=== DATA FOR THE TASK ===
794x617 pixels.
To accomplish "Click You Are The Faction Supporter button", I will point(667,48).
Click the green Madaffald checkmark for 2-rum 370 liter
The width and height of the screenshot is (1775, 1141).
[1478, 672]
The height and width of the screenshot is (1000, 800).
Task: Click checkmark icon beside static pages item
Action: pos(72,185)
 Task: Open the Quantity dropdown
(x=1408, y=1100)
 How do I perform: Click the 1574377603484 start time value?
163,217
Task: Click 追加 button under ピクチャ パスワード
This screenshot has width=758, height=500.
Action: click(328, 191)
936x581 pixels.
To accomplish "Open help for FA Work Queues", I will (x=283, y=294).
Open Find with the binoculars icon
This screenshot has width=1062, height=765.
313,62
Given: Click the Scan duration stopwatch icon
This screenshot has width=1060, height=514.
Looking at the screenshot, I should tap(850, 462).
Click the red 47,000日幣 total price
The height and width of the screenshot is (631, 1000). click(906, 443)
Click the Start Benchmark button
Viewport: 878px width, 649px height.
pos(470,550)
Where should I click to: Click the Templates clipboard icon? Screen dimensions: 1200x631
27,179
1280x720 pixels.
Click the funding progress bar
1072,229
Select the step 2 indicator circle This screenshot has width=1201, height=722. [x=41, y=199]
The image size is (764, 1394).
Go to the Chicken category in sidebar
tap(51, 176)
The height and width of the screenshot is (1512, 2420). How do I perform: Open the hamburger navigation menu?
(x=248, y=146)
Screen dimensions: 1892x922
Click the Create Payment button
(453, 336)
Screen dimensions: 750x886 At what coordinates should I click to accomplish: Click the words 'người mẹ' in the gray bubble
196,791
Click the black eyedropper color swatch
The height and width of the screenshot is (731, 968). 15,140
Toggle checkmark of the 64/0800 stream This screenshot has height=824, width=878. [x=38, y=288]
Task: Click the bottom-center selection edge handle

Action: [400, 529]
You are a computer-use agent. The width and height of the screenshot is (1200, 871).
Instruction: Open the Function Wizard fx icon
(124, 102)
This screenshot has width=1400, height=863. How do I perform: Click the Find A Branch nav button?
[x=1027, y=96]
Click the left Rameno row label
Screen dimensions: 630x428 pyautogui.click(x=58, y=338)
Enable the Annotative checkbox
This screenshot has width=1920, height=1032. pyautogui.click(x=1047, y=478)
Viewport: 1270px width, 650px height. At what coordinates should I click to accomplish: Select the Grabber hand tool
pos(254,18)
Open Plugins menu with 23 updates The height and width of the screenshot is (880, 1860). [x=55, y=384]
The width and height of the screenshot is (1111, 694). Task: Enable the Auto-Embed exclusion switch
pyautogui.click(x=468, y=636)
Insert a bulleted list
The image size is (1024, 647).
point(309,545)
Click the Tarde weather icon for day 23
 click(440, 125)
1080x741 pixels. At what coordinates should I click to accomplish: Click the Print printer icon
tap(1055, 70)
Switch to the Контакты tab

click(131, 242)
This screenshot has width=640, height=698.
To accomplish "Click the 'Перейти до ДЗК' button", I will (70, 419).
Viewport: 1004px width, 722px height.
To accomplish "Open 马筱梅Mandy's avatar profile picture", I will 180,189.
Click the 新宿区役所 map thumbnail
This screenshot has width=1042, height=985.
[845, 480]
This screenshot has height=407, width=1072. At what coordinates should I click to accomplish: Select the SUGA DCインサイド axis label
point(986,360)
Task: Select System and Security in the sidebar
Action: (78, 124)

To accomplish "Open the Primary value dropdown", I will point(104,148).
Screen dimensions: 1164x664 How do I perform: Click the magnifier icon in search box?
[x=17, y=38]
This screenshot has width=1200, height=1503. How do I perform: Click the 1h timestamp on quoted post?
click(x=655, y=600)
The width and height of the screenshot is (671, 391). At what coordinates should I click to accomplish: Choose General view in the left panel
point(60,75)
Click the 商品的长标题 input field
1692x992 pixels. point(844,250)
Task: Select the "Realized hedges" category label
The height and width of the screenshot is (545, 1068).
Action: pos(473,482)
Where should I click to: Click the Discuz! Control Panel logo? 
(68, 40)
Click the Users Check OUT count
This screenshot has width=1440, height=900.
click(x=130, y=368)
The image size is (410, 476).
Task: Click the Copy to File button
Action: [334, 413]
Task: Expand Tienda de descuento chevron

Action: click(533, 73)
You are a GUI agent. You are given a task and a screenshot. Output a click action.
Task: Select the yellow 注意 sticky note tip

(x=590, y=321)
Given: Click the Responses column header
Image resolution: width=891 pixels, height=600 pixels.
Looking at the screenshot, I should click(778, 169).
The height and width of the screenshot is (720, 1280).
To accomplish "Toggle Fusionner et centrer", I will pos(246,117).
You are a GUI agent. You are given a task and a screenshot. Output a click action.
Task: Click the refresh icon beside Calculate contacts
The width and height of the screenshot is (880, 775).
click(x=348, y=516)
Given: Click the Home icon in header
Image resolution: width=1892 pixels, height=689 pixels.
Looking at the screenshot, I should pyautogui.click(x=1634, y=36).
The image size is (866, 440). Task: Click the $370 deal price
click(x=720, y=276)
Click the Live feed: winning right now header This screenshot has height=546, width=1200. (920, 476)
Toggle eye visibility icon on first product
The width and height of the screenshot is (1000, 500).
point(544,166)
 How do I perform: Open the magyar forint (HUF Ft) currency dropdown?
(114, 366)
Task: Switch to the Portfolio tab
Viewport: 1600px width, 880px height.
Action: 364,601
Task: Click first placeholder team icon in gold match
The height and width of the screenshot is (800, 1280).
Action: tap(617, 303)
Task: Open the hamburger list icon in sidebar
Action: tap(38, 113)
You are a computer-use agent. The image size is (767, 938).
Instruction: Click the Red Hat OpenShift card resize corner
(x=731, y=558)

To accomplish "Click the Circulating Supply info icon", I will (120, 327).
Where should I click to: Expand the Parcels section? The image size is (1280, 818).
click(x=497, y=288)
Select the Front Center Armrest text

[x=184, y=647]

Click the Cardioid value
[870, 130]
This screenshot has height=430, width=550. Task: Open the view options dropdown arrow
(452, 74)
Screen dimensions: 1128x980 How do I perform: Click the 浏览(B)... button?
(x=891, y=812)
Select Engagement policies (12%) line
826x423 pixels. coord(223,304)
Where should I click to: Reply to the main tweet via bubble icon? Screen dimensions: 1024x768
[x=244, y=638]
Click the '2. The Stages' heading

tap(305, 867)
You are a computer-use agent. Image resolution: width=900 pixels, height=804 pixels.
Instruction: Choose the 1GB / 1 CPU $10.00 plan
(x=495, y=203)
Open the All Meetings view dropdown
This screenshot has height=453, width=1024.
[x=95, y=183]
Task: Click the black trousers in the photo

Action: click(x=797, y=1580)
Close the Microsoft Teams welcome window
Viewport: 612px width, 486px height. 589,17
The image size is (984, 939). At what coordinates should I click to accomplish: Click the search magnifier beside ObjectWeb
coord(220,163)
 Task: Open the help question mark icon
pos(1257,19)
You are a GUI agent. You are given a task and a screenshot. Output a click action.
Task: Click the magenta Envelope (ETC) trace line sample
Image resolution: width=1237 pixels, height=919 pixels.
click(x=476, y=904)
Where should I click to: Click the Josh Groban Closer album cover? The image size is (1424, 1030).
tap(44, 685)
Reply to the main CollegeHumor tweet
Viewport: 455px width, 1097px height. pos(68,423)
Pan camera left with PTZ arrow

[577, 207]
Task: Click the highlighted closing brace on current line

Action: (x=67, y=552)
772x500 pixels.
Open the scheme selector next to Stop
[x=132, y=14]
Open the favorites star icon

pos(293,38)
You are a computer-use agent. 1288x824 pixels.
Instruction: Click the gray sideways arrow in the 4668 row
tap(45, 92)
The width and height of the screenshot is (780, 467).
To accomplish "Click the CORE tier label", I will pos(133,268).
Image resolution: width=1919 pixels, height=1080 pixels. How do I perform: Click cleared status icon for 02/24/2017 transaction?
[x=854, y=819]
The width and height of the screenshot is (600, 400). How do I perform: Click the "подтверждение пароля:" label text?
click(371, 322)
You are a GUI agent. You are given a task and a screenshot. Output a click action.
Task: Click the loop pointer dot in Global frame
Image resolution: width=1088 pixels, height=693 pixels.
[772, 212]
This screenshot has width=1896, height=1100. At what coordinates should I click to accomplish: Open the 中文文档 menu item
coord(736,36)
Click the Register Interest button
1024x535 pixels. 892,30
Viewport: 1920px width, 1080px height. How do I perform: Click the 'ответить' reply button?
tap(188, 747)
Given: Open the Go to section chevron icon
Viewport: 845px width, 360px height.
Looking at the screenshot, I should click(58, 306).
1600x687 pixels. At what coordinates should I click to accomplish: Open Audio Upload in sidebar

=== EXERCISE BRIEF ===
In the material above, find each line that contains the word "header", and select it.

=== TASK ANSWER ===
Given: Click the Responses column header
Given: Click the Home icon in header
Click the Live feed: winning right now header This screenshot has height=546, width=1200. (920, 476)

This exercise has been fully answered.